:: Given information ::
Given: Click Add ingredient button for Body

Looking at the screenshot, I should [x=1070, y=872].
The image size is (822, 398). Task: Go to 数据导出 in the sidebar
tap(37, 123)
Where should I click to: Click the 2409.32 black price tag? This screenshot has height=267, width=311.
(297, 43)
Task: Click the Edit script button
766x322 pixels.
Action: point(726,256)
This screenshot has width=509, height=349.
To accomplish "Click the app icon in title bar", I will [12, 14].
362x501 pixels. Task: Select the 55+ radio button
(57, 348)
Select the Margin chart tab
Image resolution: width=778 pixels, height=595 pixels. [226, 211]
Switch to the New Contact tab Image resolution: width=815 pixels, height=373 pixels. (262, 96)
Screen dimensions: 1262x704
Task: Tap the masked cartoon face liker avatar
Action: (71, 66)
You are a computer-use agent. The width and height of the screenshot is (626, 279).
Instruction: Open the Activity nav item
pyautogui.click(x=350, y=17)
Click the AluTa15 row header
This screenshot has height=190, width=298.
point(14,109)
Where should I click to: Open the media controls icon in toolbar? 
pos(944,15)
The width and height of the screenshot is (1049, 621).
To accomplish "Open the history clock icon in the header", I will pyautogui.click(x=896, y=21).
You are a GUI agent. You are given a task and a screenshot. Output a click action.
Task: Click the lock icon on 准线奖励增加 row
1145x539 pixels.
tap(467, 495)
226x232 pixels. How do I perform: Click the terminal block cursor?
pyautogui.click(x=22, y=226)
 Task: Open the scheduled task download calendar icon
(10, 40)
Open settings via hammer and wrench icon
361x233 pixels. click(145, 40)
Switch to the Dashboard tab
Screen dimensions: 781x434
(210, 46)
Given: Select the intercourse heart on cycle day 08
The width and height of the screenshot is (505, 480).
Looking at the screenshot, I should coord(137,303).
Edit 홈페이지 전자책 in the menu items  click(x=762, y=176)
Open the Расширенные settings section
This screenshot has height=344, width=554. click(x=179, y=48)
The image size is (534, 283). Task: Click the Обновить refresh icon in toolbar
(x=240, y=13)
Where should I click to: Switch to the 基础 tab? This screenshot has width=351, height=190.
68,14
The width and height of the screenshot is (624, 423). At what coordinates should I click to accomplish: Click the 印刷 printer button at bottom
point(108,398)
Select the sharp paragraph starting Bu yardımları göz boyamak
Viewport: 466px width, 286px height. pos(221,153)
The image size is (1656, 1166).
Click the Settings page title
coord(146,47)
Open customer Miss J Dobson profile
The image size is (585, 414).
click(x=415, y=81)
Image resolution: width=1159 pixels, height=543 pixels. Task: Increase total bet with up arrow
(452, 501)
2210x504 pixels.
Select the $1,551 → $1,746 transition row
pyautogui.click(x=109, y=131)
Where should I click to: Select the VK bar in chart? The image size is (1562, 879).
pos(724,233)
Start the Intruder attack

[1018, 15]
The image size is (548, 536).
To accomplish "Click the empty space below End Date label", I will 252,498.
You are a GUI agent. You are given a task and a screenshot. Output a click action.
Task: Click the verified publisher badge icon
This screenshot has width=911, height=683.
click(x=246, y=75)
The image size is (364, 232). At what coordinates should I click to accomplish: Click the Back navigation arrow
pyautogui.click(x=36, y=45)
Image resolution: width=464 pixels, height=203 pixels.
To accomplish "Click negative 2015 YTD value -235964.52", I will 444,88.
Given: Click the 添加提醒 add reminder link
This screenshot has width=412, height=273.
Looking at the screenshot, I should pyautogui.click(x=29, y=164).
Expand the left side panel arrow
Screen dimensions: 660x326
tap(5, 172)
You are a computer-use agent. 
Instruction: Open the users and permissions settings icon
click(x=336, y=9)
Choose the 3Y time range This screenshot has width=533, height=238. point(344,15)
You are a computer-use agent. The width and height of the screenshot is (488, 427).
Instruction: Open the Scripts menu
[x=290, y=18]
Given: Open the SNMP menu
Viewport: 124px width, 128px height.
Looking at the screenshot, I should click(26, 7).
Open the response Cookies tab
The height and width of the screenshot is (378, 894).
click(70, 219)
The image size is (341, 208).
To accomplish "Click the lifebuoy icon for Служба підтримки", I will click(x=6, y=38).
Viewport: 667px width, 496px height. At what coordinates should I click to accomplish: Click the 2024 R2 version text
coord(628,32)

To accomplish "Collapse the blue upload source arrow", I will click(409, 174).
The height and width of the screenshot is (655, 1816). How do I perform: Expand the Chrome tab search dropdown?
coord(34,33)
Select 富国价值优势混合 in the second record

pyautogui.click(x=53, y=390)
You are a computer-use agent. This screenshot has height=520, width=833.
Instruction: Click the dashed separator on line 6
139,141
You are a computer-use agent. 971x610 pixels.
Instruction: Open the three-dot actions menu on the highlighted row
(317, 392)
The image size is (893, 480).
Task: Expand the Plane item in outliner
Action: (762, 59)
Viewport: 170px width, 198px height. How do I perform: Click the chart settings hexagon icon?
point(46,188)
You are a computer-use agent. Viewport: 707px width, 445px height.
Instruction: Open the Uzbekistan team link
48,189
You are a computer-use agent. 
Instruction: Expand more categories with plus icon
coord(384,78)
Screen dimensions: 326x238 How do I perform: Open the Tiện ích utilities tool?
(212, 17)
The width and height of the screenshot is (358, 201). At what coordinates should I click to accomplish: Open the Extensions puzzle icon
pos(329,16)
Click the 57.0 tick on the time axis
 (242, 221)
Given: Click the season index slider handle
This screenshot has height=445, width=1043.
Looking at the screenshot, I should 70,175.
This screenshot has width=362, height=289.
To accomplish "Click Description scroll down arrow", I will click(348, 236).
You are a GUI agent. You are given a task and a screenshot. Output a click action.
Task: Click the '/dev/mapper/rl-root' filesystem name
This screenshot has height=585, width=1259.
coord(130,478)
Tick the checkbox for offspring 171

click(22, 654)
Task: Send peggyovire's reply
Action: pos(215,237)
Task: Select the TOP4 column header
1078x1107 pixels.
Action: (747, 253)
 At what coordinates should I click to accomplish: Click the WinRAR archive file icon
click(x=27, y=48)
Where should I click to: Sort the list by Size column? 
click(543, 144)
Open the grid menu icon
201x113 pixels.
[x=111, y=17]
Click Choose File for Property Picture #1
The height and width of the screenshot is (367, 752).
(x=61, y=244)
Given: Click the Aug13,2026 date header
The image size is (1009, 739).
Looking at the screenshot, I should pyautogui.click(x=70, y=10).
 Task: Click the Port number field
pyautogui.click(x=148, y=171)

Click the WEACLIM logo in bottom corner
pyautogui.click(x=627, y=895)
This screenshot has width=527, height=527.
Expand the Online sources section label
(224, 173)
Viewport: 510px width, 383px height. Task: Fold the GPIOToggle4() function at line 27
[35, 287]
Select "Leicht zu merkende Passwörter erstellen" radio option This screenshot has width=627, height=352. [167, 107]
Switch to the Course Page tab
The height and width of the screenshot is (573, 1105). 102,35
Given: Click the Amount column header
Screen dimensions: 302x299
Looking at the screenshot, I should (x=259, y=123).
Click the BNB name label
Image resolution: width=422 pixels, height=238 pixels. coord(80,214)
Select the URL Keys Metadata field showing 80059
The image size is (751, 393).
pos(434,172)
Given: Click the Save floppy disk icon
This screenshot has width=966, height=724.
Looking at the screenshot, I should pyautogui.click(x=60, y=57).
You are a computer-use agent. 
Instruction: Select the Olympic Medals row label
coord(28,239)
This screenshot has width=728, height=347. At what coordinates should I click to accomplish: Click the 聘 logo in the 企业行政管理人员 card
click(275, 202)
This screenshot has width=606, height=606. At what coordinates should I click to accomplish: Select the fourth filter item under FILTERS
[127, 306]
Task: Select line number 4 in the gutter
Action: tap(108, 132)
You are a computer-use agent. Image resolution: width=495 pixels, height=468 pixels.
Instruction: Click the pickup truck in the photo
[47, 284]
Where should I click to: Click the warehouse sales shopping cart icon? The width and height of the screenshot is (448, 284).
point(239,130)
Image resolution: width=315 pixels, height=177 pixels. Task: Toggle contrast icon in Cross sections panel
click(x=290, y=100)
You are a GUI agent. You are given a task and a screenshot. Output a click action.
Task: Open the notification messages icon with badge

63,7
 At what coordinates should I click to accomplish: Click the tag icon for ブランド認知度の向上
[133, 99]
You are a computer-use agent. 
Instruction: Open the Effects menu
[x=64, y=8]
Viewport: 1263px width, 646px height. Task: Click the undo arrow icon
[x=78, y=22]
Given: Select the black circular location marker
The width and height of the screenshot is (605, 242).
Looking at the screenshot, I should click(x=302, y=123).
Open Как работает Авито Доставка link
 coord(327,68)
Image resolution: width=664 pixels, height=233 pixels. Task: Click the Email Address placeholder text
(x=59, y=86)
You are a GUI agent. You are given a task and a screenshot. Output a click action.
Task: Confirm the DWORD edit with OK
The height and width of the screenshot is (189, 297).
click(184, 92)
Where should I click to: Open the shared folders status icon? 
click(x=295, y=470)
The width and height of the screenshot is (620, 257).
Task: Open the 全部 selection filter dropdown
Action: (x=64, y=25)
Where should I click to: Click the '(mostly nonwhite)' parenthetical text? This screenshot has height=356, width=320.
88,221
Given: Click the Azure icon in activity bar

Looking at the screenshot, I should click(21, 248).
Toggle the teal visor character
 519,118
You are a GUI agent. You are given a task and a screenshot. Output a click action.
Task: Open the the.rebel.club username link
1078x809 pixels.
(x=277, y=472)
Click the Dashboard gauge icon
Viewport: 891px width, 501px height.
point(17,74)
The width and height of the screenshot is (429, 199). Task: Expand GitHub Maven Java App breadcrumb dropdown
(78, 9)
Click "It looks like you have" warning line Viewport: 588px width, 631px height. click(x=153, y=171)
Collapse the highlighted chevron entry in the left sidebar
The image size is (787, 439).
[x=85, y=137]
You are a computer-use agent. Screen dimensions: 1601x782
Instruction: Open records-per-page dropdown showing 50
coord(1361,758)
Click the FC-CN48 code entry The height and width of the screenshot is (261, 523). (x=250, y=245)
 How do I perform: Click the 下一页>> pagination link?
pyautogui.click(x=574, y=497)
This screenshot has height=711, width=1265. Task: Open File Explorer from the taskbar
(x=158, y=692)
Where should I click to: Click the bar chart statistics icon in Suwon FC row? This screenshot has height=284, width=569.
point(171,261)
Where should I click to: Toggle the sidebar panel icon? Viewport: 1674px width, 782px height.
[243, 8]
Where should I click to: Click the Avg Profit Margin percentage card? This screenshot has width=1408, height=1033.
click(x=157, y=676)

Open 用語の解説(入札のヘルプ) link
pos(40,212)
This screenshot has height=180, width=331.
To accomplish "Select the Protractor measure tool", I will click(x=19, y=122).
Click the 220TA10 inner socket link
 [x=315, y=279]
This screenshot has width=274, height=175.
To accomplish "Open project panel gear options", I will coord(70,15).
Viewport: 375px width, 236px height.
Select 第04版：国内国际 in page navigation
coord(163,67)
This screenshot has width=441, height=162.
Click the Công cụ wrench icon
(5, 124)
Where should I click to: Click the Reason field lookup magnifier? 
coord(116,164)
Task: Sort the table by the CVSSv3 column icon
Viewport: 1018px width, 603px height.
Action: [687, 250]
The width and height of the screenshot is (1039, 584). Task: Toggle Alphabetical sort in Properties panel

:: What you have to do ::
Working through the records, find each line containing the word "Choose" and copy it.

:: Response to this task ::
Choose the 3Y time range This screenshot has width=533, height=238. point(344,15)
Click Choose File for Property Picture #1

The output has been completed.